One might wonder why Marasca did not mention Gemelli - but I think the answer is that Marasca did not want to cast any doubts on the calunnia conviction by pointing out that a previous CSC final judgment had ruled that Amanda's defense rights had indeed been violated during the interrogation. Again, the protection of the police and even the courts from accountability for a violation of defense rights was paramount.
And, to top off this protection against accountability of Italian authorities, in Section 2.2, the Marasca CSC panel wrote that a final judgment of the ECHR would not be able to overturn the domestic Italian calunnia conviction, falsely claiming that there was evidence of calunnia beyond the interrogation***.
* "One cannot avoid concluding, in the meantime, in this first attempted analysis, that the history of this trial has been characterised by a troubled and intrinsically contradictory path, around one sole certainty; the guilt of Amanda Knox for the slanderous accusation of Patrick Lumumba."
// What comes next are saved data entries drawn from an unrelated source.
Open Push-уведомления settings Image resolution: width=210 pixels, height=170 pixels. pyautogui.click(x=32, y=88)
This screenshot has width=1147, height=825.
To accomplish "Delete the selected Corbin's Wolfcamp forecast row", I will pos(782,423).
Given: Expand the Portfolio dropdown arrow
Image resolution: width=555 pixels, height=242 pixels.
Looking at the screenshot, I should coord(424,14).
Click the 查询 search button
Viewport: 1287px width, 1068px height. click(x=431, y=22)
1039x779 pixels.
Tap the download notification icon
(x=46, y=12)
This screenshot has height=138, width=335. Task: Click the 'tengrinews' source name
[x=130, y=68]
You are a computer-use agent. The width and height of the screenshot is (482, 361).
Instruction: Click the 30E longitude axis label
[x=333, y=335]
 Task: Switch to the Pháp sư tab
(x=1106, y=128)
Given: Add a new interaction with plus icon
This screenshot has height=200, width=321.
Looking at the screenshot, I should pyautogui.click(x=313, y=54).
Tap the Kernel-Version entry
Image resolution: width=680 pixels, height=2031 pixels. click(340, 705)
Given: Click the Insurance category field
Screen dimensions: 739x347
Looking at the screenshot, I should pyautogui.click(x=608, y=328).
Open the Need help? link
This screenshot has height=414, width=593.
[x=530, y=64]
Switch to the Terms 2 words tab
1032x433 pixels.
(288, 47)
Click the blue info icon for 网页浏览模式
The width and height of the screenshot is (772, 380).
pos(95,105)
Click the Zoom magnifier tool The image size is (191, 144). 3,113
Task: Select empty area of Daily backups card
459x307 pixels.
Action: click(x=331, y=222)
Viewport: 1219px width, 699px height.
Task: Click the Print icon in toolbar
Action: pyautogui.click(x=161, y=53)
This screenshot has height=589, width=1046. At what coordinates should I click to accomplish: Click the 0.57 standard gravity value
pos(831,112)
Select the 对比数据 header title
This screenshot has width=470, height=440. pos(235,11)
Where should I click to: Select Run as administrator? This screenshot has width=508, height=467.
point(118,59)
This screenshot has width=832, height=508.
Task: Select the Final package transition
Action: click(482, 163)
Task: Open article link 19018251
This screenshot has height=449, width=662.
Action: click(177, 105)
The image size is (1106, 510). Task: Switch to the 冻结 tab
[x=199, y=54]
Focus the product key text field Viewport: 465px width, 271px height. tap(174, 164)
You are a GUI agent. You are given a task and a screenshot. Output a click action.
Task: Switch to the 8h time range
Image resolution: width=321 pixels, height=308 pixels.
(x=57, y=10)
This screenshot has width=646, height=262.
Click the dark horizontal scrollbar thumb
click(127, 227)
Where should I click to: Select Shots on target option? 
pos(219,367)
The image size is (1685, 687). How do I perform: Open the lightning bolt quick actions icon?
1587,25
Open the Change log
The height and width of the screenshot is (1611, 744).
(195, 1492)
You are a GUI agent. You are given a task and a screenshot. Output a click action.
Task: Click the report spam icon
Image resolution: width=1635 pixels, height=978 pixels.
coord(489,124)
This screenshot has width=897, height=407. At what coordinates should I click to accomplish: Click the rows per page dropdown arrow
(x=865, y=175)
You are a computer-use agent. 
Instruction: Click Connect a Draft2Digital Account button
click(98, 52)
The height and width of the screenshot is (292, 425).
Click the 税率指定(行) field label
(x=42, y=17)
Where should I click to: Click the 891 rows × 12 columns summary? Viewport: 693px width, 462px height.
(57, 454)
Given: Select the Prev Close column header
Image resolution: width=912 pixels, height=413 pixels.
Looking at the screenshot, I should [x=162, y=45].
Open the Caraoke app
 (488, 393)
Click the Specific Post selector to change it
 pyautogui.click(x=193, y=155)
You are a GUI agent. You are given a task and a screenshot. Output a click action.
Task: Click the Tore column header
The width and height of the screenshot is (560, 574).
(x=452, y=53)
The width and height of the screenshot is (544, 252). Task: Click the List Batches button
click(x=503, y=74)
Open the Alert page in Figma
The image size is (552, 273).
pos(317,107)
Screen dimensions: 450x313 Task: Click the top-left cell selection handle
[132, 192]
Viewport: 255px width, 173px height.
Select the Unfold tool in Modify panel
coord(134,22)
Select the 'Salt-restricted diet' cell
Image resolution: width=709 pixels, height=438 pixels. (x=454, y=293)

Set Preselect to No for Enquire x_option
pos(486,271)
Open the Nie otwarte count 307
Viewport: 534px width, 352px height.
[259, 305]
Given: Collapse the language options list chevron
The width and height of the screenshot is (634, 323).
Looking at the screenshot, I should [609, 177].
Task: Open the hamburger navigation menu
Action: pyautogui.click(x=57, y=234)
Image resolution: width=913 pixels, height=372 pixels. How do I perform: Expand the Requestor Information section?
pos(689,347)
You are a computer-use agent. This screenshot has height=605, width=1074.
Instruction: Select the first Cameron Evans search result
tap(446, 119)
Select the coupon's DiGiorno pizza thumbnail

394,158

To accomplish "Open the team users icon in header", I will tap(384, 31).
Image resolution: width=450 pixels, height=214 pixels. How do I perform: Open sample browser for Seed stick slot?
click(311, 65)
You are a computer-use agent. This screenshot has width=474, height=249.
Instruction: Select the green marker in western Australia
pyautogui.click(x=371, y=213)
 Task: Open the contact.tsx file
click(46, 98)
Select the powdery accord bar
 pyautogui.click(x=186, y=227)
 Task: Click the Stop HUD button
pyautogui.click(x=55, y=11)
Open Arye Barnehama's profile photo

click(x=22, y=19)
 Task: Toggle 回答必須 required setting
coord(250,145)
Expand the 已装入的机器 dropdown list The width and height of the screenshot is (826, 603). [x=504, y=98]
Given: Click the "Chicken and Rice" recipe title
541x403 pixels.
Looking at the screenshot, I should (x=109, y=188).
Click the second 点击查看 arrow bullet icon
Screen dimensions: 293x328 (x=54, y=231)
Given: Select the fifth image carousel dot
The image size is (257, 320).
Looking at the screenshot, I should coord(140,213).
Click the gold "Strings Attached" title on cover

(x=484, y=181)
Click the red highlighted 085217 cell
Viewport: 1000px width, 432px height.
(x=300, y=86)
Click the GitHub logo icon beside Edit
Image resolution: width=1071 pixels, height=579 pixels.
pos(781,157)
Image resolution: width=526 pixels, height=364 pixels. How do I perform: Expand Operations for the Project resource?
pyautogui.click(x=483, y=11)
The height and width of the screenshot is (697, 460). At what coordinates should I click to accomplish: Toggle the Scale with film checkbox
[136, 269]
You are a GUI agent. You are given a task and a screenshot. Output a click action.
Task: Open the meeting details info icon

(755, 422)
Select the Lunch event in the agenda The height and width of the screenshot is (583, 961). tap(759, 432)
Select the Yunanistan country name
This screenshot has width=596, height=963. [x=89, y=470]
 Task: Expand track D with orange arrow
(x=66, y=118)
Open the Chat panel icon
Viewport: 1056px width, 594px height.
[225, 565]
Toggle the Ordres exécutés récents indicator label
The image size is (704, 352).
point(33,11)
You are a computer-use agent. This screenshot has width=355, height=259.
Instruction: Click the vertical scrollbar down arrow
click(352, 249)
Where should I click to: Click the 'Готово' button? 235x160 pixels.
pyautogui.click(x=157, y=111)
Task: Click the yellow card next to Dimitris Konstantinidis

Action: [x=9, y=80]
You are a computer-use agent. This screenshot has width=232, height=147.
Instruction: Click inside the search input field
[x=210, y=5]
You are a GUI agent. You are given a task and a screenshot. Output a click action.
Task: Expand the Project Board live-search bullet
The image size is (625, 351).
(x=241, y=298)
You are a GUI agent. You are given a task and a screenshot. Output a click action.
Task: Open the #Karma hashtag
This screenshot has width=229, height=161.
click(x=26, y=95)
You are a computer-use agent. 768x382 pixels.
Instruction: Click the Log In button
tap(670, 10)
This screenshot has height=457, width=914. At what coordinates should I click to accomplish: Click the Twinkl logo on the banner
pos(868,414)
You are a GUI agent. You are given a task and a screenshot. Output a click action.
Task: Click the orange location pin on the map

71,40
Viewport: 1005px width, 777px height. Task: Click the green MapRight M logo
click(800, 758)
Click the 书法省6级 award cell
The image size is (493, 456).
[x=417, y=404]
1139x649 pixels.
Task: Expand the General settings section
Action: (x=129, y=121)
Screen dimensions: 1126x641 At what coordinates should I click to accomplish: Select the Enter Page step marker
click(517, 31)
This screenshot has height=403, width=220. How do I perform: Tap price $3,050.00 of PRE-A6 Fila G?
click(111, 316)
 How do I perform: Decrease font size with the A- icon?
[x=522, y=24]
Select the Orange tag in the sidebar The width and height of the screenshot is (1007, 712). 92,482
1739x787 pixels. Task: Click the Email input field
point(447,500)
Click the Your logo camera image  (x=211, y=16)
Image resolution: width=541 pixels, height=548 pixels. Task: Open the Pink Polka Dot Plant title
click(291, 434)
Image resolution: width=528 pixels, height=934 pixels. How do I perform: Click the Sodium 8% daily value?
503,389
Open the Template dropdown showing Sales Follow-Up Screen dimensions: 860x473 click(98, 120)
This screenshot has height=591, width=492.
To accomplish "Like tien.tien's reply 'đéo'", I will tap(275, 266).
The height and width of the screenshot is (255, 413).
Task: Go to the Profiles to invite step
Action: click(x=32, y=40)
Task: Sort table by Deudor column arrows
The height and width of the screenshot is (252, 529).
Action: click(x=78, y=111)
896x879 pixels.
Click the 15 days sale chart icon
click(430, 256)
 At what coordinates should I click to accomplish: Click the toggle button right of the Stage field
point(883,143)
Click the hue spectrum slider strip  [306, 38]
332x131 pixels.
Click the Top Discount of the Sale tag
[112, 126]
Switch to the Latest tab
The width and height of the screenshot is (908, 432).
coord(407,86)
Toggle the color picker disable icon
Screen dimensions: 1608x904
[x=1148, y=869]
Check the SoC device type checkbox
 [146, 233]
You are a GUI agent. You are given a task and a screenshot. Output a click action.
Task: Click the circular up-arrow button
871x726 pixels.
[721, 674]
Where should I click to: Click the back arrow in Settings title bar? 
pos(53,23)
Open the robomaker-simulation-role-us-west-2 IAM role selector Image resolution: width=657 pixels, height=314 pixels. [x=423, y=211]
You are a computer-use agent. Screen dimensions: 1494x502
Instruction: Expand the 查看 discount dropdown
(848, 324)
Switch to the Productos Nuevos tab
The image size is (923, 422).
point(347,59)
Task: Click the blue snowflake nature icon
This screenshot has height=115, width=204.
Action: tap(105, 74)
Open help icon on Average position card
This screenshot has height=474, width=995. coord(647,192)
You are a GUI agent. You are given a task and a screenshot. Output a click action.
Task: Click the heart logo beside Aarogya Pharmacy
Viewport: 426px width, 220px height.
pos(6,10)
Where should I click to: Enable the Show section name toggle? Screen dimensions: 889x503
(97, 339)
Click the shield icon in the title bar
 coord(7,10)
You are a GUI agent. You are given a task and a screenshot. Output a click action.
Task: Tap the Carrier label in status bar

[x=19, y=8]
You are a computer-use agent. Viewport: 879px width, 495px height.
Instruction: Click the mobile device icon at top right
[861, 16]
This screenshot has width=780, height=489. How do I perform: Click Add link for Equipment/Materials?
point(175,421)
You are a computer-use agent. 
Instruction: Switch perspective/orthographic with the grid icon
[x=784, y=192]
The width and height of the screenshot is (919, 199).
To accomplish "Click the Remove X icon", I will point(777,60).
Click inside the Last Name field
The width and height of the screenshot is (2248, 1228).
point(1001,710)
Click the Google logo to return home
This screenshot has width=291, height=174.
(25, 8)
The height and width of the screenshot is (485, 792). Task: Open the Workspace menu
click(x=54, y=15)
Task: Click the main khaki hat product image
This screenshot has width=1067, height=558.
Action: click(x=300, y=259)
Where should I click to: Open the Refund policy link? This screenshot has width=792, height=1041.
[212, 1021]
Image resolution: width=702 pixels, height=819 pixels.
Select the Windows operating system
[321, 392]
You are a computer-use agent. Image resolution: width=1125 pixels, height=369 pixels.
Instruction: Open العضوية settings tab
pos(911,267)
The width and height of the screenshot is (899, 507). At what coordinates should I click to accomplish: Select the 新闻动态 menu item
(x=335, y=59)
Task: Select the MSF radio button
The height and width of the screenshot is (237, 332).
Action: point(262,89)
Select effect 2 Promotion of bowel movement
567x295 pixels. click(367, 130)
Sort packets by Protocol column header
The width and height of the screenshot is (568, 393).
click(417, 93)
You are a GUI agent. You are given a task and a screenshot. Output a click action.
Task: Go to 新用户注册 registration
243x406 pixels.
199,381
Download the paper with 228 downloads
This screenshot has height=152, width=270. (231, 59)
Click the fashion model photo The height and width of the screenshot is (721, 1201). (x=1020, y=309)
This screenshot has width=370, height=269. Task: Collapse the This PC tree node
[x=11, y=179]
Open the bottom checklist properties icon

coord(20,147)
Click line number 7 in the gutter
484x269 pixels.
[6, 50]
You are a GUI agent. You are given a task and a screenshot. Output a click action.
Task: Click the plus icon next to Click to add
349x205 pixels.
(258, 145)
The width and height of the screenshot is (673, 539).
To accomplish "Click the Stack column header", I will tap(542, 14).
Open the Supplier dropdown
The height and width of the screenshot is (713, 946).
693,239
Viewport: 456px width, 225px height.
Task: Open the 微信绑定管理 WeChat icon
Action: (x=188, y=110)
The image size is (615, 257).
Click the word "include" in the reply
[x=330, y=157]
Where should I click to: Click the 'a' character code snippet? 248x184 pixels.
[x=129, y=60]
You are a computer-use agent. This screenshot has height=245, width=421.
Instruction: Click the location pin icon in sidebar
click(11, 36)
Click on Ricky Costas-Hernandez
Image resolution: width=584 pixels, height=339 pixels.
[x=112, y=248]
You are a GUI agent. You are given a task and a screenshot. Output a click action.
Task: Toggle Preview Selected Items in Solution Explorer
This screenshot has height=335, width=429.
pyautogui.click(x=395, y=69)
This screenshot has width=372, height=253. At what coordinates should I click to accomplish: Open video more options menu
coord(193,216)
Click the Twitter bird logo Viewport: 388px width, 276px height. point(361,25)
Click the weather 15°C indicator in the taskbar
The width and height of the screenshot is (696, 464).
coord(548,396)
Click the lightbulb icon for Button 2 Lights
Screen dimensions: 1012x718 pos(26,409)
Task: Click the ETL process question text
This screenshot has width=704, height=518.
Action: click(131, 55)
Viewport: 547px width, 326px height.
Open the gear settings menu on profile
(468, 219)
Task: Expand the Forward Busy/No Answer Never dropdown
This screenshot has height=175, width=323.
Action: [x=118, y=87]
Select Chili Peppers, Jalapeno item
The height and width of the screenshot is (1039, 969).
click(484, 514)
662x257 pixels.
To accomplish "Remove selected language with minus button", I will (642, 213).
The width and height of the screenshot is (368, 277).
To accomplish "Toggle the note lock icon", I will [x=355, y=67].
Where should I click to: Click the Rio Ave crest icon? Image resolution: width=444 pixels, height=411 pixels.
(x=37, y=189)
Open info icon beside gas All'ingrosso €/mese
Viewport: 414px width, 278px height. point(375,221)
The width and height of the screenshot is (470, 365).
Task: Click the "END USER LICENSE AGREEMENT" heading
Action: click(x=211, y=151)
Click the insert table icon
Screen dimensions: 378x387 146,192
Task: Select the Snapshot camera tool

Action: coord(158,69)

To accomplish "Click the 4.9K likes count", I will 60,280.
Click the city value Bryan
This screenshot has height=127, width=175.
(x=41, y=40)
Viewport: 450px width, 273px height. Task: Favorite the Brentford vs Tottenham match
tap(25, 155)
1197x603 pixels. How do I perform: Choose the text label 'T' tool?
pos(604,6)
** "With this premise, with regards to Amanda Knox’s position, it is now observed that her presence in the house, the scene of the murder, is an acclaimed {acknowledged} fact of the trial, based on her own admissions, also contained in her signed memorial, in the part where she explains how, when she was in the kitchen, after the young Englishwoman and another person went into Kercher’s room to have sex, she heard her friend’s harrowing scream, to the lacerating and unbearable point that she slid down, squatting on the floor, holding her hands firmly on her ears, so as to hear no more of it. On this point, the reliability of the opinion of the judge a quo [of the trial from which this appeal is being heard] is certainly acceptable concerning this part of the accused’s account, based on the plausible consideration that it was she who first mentioned a possible sexual motive for the murder and spoke about the victim’s harrowing scream, when the investigators still did not have the results of an examination of the body or of the post-mortem, nor witness information taken later regarding the victim’s scream and the time it was heard (statements from Capezzali Nara, Monacchia Antonella and others). In particular we refer to the appellant’s declarations of 11/06/2007 (f, 96) in the police station.
....
Nevertheless, the calumny in question also represents circumstantial evidence against the appellant in so much as it could be considered as an initiative to cover for Guede, against whom she would have had an interest to protect herself due to retaliatory accusations against her. All is underpinned by the fact that Lumumba, like Guede, is black, hence the reliable reference to the former, in case the other was seen by someone coming into or going out of the flat."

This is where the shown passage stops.